"Mr. Jindal’s first term began in 2008 with a heady surplus of around $1 billion, high oil prices and a stream of federal disaster recovery money after Hurricanes Katrina and Rita in 2005. He threw his support behind the largest tax cut in the state’s history and, for a time, had reason to boast about an economy that outperformed the nation’s. But oil prices are fickle, and the recovery money dried up and the recession arrived, if late and in a milder strain than in other states. Since 2010, here as elsewhere, middling has been the new normal.
“The underlying economy has been weaker or more sluggishly growing than we might want to believe,” said Greg Albrecht, the chief economist for the Louisiana Legislature, ticking off a list of metrics that are not picking up steam, including total payroll employment growth and personal income tax receipts.
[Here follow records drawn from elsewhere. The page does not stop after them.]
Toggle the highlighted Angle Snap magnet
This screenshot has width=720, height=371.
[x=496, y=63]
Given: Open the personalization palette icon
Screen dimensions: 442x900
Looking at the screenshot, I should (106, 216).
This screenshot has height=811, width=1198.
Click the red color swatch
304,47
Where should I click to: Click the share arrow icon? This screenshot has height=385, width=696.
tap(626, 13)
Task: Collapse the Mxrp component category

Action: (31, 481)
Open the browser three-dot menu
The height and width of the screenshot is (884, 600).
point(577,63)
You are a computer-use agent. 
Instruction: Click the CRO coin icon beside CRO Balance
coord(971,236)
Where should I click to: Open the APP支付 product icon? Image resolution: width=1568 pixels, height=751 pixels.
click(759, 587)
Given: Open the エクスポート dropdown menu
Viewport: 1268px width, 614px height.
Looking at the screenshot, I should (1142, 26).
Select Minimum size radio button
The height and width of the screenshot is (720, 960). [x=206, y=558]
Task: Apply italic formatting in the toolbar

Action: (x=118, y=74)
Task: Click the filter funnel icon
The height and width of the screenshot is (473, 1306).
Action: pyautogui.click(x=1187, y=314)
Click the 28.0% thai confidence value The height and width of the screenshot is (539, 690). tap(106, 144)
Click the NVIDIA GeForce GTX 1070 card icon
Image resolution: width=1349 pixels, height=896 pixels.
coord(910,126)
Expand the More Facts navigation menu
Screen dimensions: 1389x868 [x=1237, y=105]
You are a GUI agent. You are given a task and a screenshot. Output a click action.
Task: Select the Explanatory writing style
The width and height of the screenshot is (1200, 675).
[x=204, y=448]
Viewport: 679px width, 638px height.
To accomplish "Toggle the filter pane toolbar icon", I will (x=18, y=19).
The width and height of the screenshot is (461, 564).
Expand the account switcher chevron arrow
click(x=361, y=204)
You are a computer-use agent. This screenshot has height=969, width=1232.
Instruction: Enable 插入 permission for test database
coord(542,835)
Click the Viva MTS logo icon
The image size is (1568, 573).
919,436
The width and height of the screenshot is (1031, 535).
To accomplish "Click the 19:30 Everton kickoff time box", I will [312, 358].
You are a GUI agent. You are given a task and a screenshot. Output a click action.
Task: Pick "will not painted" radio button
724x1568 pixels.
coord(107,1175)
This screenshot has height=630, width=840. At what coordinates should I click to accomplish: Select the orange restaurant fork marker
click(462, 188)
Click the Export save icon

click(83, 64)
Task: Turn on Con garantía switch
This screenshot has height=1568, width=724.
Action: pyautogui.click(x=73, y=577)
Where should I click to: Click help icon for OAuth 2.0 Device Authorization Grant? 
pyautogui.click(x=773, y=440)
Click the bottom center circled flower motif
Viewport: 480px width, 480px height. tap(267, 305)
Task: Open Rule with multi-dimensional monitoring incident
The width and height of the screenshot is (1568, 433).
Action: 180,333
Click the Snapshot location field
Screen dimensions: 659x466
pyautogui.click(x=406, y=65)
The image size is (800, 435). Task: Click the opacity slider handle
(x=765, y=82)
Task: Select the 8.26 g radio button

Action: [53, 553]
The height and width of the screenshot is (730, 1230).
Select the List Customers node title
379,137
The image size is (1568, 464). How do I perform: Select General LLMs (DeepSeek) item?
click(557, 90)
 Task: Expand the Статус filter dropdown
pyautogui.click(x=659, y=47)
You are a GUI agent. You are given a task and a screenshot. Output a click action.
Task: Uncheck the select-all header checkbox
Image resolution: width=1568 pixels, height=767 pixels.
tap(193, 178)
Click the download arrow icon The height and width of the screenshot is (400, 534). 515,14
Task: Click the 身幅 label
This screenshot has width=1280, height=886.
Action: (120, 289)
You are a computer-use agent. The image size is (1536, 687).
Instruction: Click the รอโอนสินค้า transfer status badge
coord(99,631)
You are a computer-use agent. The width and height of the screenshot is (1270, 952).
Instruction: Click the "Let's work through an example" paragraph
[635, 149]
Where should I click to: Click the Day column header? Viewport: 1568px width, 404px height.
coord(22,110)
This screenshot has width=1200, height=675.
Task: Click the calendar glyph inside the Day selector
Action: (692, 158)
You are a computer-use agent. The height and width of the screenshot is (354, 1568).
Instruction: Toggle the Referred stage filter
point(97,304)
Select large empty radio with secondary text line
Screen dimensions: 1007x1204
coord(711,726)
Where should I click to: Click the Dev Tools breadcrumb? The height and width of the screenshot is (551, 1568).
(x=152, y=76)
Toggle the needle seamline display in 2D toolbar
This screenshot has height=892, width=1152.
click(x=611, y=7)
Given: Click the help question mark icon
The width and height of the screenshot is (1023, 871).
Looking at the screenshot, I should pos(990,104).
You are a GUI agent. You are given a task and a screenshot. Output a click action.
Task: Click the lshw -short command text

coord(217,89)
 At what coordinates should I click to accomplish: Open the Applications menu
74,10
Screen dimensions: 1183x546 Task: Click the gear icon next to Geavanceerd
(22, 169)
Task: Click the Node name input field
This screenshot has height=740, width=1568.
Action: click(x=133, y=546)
But a slower-than-ideal recovery is not unique to Louisiana. How the state has dealt with it is the root of the problem, said Mr. Jindal’s policy critics. That group includes some of his own party members running to replace Mr. Jindal, who is barred by term limits from seeking a third term as governor.
“In many ways the economy’s doing pretty good, but there’s a disconnect because of this broken fiscal policy,” said United States Senator David Vitter, a Republican and the current favorite in the governor’s race."